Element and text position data
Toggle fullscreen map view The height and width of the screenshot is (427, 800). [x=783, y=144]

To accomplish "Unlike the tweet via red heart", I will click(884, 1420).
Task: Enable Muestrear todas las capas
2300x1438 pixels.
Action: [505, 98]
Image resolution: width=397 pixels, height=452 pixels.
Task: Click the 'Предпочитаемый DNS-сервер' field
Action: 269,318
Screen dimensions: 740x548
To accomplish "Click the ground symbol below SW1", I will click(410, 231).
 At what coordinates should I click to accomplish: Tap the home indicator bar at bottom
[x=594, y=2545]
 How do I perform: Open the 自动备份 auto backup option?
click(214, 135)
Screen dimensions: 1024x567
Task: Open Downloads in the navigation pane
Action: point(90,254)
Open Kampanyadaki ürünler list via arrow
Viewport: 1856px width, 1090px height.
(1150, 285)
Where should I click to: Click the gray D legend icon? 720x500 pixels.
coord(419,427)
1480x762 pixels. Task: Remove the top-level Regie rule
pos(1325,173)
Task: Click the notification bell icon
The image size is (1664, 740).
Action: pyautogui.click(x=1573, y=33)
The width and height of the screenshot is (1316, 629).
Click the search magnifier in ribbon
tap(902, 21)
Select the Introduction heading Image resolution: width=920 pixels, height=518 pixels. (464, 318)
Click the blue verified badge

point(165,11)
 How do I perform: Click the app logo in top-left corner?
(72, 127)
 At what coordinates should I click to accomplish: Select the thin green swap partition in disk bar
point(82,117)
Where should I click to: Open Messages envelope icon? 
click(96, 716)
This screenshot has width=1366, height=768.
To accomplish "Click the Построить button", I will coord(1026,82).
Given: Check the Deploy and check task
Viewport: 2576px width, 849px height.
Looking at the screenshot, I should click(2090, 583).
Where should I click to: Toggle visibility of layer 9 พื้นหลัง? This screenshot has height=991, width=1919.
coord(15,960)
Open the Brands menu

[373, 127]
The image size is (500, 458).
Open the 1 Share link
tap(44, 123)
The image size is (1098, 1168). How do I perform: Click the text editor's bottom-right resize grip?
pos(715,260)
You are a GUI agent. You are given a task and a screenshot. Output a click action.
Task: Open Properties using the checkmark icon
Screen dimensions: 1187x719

*What you should do*
Reproduce the material without any changes, starting at the line that contains "Where should I click to: Open" and continuing through the end of the material, with both ends included.

*Output*
Where should I click to: Open Messages envelope icon? 
click(96, 716)
This screenshot has width=1366, height=768.
To accomplish "Click the Построить button", I will coord(1026,82).
Given: Check the Deploy and check task
Viewport: 2576px width, 849px height.
Looking at the screenshot, I should click(2090, 583).
Where should I click to: Toggle visibility of layer 9 พื้นหลัง? This screenshot has height=991, width=1919.
coord(15,960)
Open the Brands menu

[373, 127]
The image size is (500, 458).
Open the 1 Share link
tap(44, 123)
The image size is (1098, 1168). How do I perform: Click the text editor's bottom-right resize grip?
pos(715,260)
You are a GUI agent. You are given a task and a screenshot. Output a click action.
Task: Open Properties using the checkmark icon
Screen dimensions: 1187x719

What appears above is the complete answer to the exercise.